Maybe I've got a collection of 10,000 files, 500 of them have the same hash. I only have to review 1 of those 500, because I know the rest of them are exactly the same. I'm gonna go to number nine, the last skill, produce responsive non-privileged ESI in a recognized and appropriate manner. So what is recognized? So there's a number of things, load file such as relativity, load file, concordance load file, what have you. Native format, which is those are the original forms of those files. So, Word documents, Excel spreadsheets, or PDF format. It means a copy of something that visually represents the original.

And always make sure you get all the common metadata, modified access created date. And I always say ask for the native. That way you have that internal metadata also so you can go through and really verify what you have. So those are nine skills. On this next slide, if we go back to the case study, so ask yourself. Did that attorney serve his client well? I don't think so. A lot of things he didn't do. He didn't really direct that search. Didn't test the search terms. I don't think he actually met the standards of competency for a number of reasons.

And I think that the search terms produced overbroad results and provided a product to the other side because he didn't test the search terms. He had no idea what was really gonna come up. He made a lot of assumptions. So don't make assumptions on what your search terms are going to produce. Did spoliation actually occur? In this case, I don't think so. They had a retention policy. But maybe he could have conveyed that retention policy to the other side during the meet and converse. And yeah, you're not gonna get everything you have because we only save things going back for two years or five years.

So that would have headed off any spoliation accusations if there wasn't actual spoliation going on. All right, we have five minute, four minutes left. And this is, I would say most of the time, this is where I stop. I used to hit the hour. And it turns out we did today. But I do wanna ask, are there any questions right now before? I probably won't have a chance to get into the rest of the presentation. Any questions?

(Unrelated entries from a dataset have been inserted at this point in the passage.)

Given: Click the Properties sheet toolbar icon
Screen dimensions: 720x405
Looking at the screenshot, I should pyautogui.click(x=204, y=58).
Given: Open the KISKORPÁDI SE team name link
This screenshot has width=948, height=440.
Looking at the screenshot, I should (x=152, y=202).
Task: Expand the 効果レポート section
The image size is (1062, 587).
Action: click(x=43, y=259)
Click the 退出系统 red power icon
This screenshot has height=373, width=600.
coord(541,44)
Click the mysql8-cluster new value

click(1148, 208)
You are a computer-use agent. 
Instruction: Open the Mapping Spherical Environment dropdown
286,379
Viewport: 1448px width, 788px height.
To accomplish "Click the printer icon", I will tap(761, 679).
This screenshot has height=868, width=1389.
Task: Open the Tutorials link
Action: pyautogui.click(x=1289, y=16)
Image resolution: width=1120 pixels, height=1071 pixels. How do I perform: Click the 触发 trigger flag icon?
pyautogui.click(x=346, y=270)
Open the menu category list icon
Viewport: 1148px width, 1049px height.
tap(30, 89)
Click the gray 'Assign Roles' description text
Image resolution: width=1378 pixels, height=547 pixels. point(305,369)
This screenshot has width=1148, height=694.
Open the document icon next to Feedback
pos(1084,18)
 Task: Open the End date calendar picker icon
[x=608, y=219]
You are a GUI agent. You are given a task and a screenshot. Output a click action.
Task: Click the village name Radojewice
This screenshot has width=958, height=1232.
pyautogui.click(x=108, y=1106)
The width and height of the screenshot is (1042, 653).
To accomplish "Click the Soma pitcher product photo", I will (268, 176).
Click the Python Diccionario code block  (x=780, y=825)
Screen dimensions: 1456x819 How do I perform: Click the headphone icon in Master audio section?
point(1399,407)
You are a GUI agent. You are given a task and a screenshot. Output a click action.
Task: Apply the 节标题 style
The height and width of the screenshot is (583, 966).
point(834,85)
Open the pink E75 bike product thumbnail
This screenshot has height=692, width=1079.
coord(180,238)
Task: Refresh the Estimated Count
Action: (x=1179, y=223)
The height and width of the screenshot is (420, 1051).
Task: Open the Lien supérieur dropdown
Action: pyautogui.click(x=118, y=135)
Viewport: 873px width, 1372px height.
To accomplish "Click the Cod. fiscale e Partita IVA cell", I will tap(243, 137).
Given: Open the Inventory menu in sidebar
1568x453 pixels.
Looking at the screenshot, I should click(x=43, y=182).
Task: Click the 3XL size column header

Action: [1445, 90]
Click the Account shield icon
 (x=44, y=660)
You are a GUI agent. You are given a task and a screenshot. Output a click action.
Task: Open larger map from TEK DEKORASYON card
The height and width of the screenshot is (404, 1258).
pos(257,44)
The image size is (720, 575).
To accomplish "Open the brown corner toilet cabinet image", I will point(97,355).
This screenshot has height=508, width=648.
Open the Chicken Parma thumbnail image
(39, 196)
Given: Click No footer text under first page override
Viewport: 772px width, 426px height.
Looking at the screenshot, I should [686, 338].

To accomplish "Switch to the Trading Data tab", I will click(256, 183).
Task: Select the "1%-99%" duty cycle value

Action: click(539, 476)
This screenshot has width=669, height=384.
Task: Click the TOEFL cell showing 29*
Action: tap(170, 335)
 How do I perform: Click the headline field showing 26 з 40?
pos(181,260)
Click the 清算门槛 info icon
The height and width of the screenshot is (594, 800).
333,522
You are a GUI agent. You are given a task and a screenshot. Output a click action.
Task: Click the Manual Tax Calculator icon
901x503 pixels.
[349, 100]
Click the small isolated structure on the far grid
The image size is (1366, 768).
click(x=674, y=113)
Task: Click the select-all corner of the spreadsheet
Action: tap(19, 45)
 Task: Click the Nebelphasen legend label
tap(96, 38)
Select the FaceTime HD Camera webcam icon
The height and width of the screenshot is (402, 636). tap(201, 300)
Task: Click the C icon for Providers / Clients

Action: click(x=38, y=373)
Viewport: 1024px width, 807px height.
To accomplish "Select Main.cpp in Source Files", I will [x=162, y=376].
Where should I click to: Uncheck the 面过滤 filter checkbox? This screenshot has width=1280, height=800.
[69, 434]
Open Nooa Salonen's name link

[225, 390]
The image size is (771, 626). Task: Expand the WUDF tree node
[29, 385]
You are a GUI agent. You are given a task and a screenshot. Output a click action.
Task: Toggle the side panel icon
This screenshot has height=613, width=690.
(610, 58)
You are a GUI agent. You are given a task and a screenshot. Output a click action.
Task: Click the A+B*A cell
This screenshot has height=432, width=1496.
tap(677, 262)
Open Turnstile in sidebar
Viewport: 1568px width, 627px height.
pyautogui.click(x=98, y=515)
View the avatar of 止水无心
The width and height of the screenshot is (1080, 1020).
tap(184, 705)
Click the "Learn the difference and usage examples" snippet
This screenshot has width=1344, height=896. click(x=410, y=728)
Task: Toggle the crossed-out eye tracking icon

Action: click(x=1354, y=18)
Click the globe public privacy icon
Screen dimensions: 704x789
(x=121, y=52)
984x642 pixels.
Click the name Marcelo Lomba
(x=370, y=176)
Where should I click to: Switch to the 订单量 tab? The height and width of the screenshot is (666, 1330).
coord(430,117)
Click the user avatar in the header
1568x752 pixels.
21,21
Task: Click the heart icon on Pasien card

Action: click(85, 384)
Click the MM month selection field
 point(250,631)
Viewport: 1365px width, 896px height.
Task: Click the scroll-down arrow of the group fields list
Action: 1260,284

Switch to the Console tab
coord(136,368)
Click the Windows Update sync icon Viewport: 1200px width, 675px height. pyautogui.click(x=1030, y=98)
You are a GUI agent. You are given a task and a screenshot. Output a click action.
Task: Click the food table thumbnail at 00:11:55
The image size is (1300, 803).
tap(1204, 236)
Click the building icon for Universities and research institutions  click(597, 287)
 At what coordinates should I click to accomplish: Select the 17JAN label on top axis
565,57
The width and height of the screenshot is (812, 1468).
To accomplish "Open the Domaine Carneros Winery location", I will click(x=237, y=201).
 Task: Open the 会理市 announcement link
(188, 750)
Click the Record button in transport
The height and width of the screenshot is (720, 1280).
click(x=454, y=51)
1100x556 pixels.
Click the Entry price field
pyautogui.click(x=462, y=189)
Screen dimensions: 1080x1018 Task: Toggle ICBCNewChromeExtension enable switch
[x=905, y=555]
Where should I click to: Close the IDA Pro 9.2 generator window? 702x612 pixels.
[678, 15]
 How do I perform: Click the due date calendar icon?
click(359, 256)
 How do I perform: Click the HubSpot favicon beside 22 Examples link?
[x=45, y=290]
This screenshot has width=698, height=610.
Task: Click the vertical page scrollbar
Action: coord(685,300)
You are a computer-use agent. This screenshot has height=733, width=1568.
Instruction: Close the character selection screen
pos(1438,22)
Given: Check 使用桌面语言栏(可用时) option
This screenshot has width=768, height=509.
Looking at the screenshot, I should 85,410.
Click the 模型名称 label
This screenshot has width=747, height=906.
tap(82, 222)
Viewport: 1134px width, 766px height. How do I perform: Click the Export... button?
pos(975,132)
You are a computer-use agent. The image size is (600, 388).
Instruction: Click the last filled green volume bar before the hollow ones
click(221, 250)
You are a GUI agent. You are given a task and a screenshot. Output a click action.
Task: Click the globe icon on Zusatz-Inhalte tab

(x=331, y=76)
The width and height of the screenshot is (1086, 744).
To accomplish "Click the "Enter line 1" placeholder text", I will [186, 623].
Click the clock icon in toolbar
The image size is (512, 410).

Rochelle: Yes. Question, do you have any recommendations about software to strip metadata?

Thomas: Software to strip metadata? Let's see. There are some out there. I don't have any specific recommendations. I used to use, I know Adobe can actually strip metadata. Let's say if you wanna produce something from a Word document, the best way to do is convert it into say a TIFF or a PDF and you will lose the metadata there. But unfortunately, I can't think of any specific software out there for you.

Rochelle: Okay. And if all the attendees can enter in the passcode, which is "Ethical", and the next question, can you override backup copies of data as part of a standard backup as long as you preserve a copy of data subject to a litigation hold?

Thomas: And the answer to that is yes. As long as you document what you've done and do it good preservation of that backup. That's going to preserve the metadata. Again, it goes back to preserving the integrity of that data, but copies are great. So, let's say they have a backup, a tape backup. You wanna pull it off that tape backup and put it onto a hard drive so it's easier to access? Perfectly fine as long as you document what's been done.

Rochelle: [inaudible 00:55:08] continue. That's all the questions we have.

Thomas: All right. Well, thank you guys very much. Thank you, everybody, for attending. I really appreciate it. And you have a great day. Thanks for all the questions. I appreciate it.

Rochelle: Thank you. Please remember that if you are applying for CLE credit, you must attend for the full presentation. You're also required to complete the survey at the end of the program. Please note, I will be sending out all certificates via email in 24 to 48 hours. I wanna take this opportunity to thank everyone for attending and most especially, Thomas Plunkett for his time and effort in creating this presentation.

If you would like to speak with Tom or if you would like to speak with a TASA representative regarding an expert witness, please contact TASA at 1-800-523-2319. One of my colleagues will be followed up with you regarding your feedback on today's presentation. Again, thank you all for attending today. This concludes our program for today.